A solution to the first part. Suppose that such an $S$ exists. Then there exists a natural number $n \not\in S$. Since only $n$ elements of $S$ are coprime to $n$ it follows that infinitely many primes are not in $S$. Let $p, q$ be distinct primes not in $S$. Then there are only finitely many natural numbers $i$ such that $p^i$ is in $S$, for otherwise we will violate the given condition for $q \not\in S$. Let $i \ge 2$ be such that $p^i \not\in S$. There are $p^i$ elements in $S$ that are coprime to $p^i$, and these are coprime to $p$ as well. This is a contradiction since $p^i > p$. Therefore such a set does not exist.

And a brute-force construction for the second part. (I guess that there a simpler construction.) Let $S_1 = \{ 6 \}$. For $n \ge 2$, we construct inductively sets $S_n = \{ s_1, s_2, \ldots, s_n \}$ with $s_1 < s_2 < \cdots < s_n$ and satisfying the following properties: (a) each $s_i$ is divisible by at least two primes; (b) given $1 \le i < j \le n$ there exists a prime $p$ that divides $s_i$, but not $s_j$; (c) given $1 \le j \le n$, there exists a prime $p$ such that $p$ divides $s_j$ and $p$ does not divide $s_i$ for $i \le j$; (d) if $a_{i,n} = s_i - A(s_i,S_n)$ where $A(t, T)$ denotes the number of elements in $T$ that are coprime to $t$ then $a_{i,n} \le a_{j,n}$ whenever $i \le j$. Suppose that we have constructed such an $S_n$. Let $i$ be the least positive integer such that $a_{i,n} > 0$. For each $1 \le j \le i-1$ let $p_j$ be a prime that divides $s_j$ but not $s_i$. Let $s_{n+1} = q_1q_2 \prod_{j=1}^{i-1} p_j$, where $q_1$ and $q_2$ are large primes that do not divide $s_1 s_2 \cdots s_n$, and such that $s_{n+1} > s_n + n$. It is then easy to check $S = S_n \cup \{ s_{n+1} \}$ satisfies all the above conditions.

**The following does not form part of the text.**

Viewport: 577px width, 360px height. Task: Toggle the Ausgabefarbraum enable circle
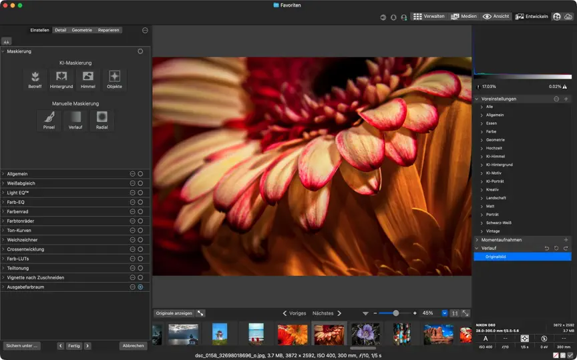tap(140, 287)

Note that $a_{i,n+1} = a_{i,n} - 1$. We let $S = \cup_{n \ge 1} S_n$. Note that $a_{i,n}$ is monotonically decreasing and is bounded by zero. And by construction it follows that for any $i \ge 1$, there exits $n \ge 1$ such that $a_{i,n} = 0$. Therefore, each element $n$ of $S$ is coprime to exactly $n$ elements of $S$.

semisimplicity wrote: ... (b) given $1 \le i < j \le n$ there exists a prime $p$ that divides $s_i$, but not $s_j$; ...It is then easy to check $S = S_n \cup \{ s_{n+1} \}$ satisfies all the above conditions... Why $S$ satisfies (b) for $j=n+1$? Thanks.

Thanks hadikh for pointing out the missing point. My construction is indeed not complete. I don't know if it can be amended, but I will give it another try.

I think the solution can be amended by replacing the condtions (b) and (c) by the following: "for $1 \le j \le n$, there are primes $p$ and $q$ that divide $s_j$ such that neither of them divides $s_i$ for $1 \le i < j$, and at most one of them divides $s_k$ for $j < k \le n$." Then in the construction of $s_{n+1}$, for each $1 \le j \le i - 1$ we choose $p_j$ to be one of these two primes.

Part (a):We will prove that the answer is NO.Assume for contradiction that such a set exists.The solution is based on the following claim: Claim:Let $a,b$ be two natural numbers so that set of prime divisors of $a,b$ are the same then at least one of $a,b$ should be included in $S$. Proof of the claim:Assume for country that $a,b \not \in S$ then since for any natural number $k$ we have $\gcd (a,k)=1 \leftrightarrow \gcd (b,k)=1$ Then number of elements coprime to $a$ in $S$ should be both $a,b$ which is a contradiction. Returning to the problem let $k \not \in S$ and let $p$ be a prime number so that $\gcd (k,p)=1$.By the claim at most one of the numbers $p,p^2,p^3,\dots$ is not included in $S$ but all of these numbers are coprime with $k$ which is a contradiction. Part (b):Same as semisimplicity.